Buju Banton still has beef with the gay community in Trinidad.

Earlier this year, the lesbian, gay, bisexual, and transgender (LGBT) community in Trinidad and Tobago came out strongly opposing to Buju Banton’s planned post-prison concert set for April next year on the island. Banton was still in prison at the time, and his management team had already signed the deal for the show to take place. One activist told Urban Islandz that they have serious concerns over bringing in the reggae superstar because of some of his past music.

Buju Banton was released from federal prison in the United States last week Friday and is currently in Jamaica spending some quality time with his family.
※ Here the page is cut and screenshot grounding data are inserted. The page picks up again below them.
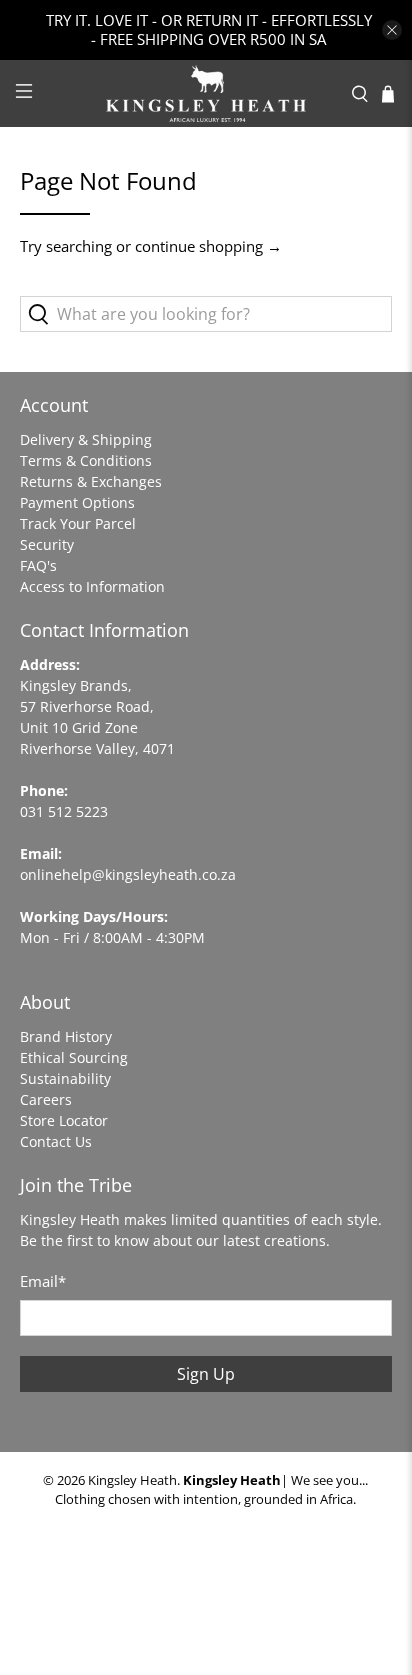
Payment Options (77, 502)
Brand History (66, 1036)
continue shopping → (208, 246)
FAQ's (38, 565)
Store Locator (64, 1120)
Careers (46, 1099)
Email (43, 1281)
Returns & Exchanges (91, 481)
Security (47, 544)
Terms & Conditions (86, 460)
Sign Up (206, 1374)
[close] (392, 30)
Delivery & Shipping (86, 439)
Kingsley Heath (132, 1480)
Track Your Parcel (78, 523)
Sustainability (65, 1078)
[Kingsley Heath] (206, 93)
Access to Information (92, 586)
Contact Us (56, 1141)
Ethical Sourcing (74, 1057)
The singer has not spoken about the issue with the gay community in Trinidad, and the promoter insists that the show is still going on.

Director of Trinidad’s Coalition Advocating for Inclusion of Sexual Orientation (CAISO), Colin Robinson, has been speaking out strongly against Buju Banton’s planned trip to the island next year.

“Why wouldn’t LGBT people be concerned about Buju performing here?” Robinson said. “If there are folks marching at Parliament and the Hall of Justice every Friday who don’t want to share our country with us, why would it be a surprise that LGBT people aren’t happy to share our country with Jamaican homophobes?”

Despite his strong objection, Robinson says his organization has no plans at the moment to protest or make any move to prevent the concert from taking place. The promoter is currently pushing full speed ahead with the production which is expected to draw thousands of fans to see the Grammy-winning singer in action.

Clearly, some members of the gay community still hold a grudge over Buju Banton’s infamous 1993 anti-gay anthem “Boom Bye Bye.” The song was recorded almost three decades ago, and Banton has moved on from that. In 2007, he was among a handful of reggae artists who signed the Reggae Compassionate Act, an agreement requiring them to “not make statements or perform songs that incite hatred or violence against anyone from any community.”

Beenie Man, Sizzla Kalonji, and Capleton also signed the document.